Material:
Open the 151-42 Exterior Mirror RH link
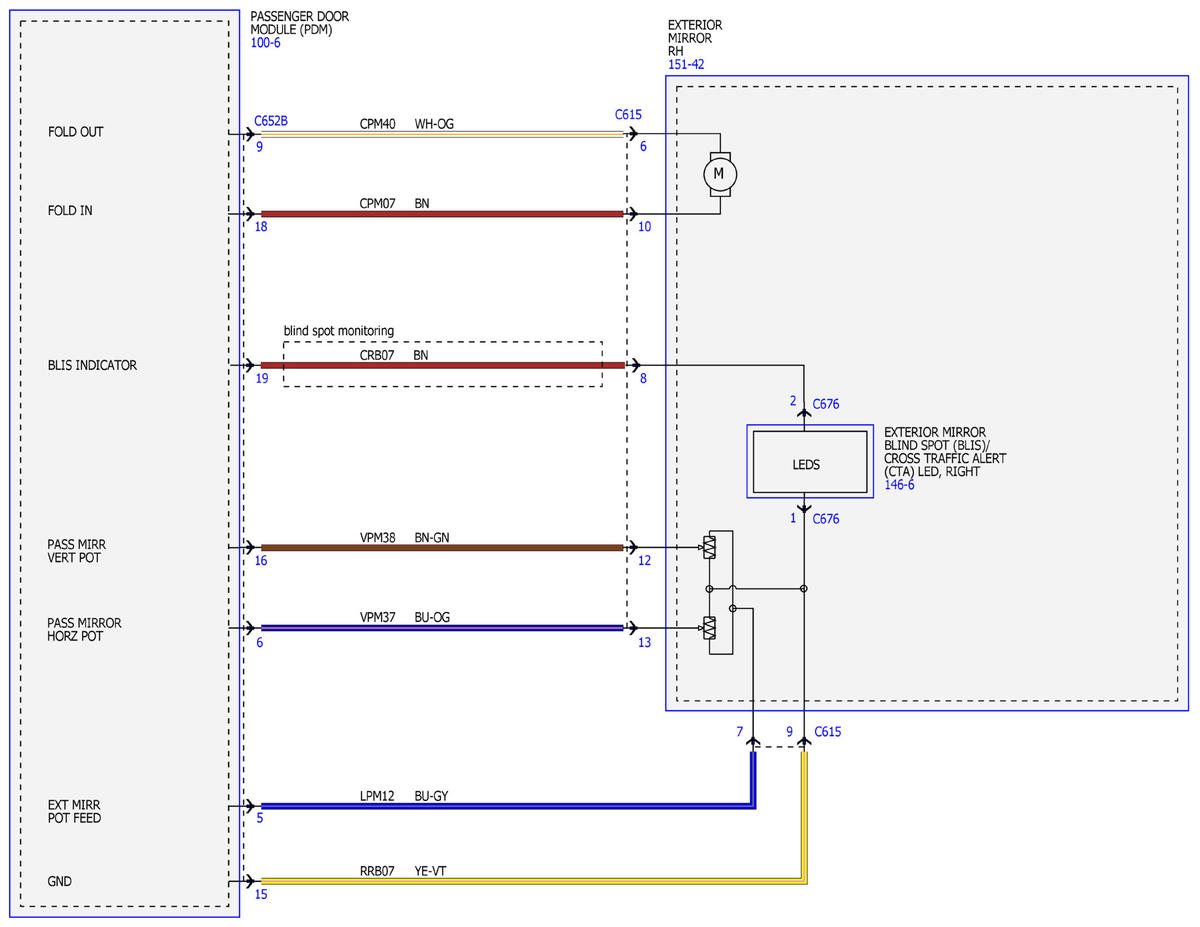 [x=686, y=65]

...

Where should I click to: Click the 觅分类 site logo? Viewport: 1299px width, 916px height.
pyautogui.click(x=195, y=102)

==

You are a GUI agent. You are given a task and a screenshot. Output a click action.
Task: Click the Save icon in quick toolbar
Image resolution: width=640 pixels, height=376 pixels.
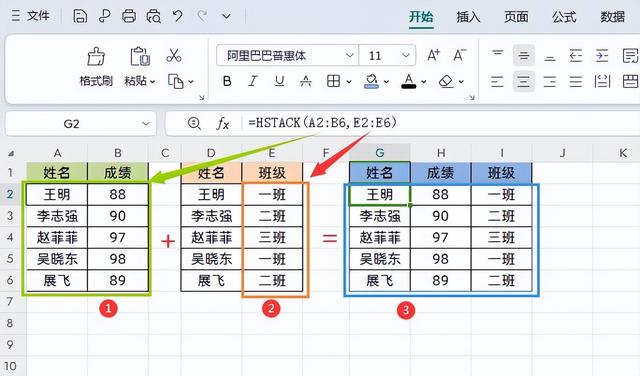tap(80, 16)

Work to do: Rewrite the lines between the line holding "Where should I" and the line holding "pyautogui.click(x=195, y=102)", inclusive, and no others. Keep the requests and add 73 to every coordinate in the answers.

Result for this exercise:
Where should I click to: Click the 觅分类 site logo? Viewport: 1299px width, 916px height.
pyautogui.click(x=268, y=175)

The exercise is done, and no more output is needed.